Gegeven passage:
********************
Lopende overeenkomsten die nog een restant looptijd hebben van korter dan twee jaren hoeven niet te worden aangepast. Nieuwe (of verlengde) franchiseovereenkomsten dienen na inwerkingtreding van de wet op het moment van ondertekening conform de nieuwe wetgeving te zijn. Bestaande franchiseovereenkomsten met een looptijd van langer dan 2 jaren dienen binnen 2 jaren te zijn gewijzigd.

Tenslotte

Bij acceptatie van het wetsvoorstel worden franchisegevers en franchisenemers gedwongen om in gezamenlijk overleg duidelijk afspraken te maken en hun rechten en verplichtingen nader in te vullen. Ook zullen franchiseorganisaties hun franchiseovereenkomsten op tal van onderwerpen moeten tussentijds moeten aanpassen. Ook zal per organisatie moeten worden gecheckt of ook de feitelijke werkwijze en overlegstructuur aanpassingen behoeft.

De vraagt rijst of deze verplichte overleggen en aanpassingen onder tijdsdruk de franchisesamenwerking en de sector ten goede zullen komen. Vooral bij grote organisaties met veel en/of machtige franchisenemers zal het niet eenvoudig zijn binnen de opgelegde termijnen concrete overeenstemming tussen alle betrokkenen te krijgen. De kans bestaat dat invoering van de wet in haar huidige vorm een averechts effect krijgt: machtsgeschillen in plaats van machtsbalans en stagnatie in plaats van innovatie.
********************
Gegevensset:
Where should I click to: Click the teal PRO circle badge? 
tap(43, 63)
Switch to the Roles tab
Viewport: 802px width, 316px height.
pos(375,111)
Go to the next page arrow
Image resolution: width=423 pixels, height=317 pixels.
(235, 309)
********************
Opdrachten:
(A) Stemmen de volgende uitspraken overeen met de passage over de franchisewet? Beantwoord elke uitspraak met ja of nee en citeer de doorslaggevende woorden uit de passage letterlijk.
(i) Lopende overeenkomsten met een resterende looptijd van minder dan twee jaar hoeven niet te worden aangepast.
(ii) Bestaande franchiseovereenkomsten met een looptijd van meer dan twee jaar moeten binnen één jaar gewijzigd zijn.
(iii) Volgens de passage zullen grote organisaties binnen de gestelde termijnen gemakkelijk overeenstemming bereiken met alle betrokkenen.
(B) Schrijf de passage over de franchisewet verder, te beginnen na de laatste zin.

Antwoorden:
(A)
(i) Ja: "Lopende overeenkomsten die nog een restant looptijd hebben van korter dan twee jaren hoeven niet te worden aangepast."
(ii) Nee: "Bestaande franchiseovereenkomsten met een looptijd van langer dan 2 jaren dienen binnen 2 jaren te zijn gewijzigd."
(iii) Nee: "Vooral bij grote organisaties met veel en/of machtige franchisenemers zal het niet eenvoudig zijn binnen de opgelegde termijnen concrete overeenstemming tussen alle betrokkenen te krijgen."

(B)
De Wet franchise ligt nu bij de Tweede Kamer. Dinsdag 18 februari 2020 beslist de Commissie EZK hoe het voorstel verder gaat worden behandeld. Het lijkt er op dat er spoed achter de verdere behandeling wordt gezet. Ofschoon de Wet franchise nog niet definitief is en de inhoud nog kan veranderen, is het van belang per samenwerkingsverband na te gaan of en op welke wijze anticipatie is aan te bevelen. Wij wisselen hierover graag met u van gedachten en nodigen u uit contact op te nemen met uw vaste contactpersoon bij Parker Advocaten.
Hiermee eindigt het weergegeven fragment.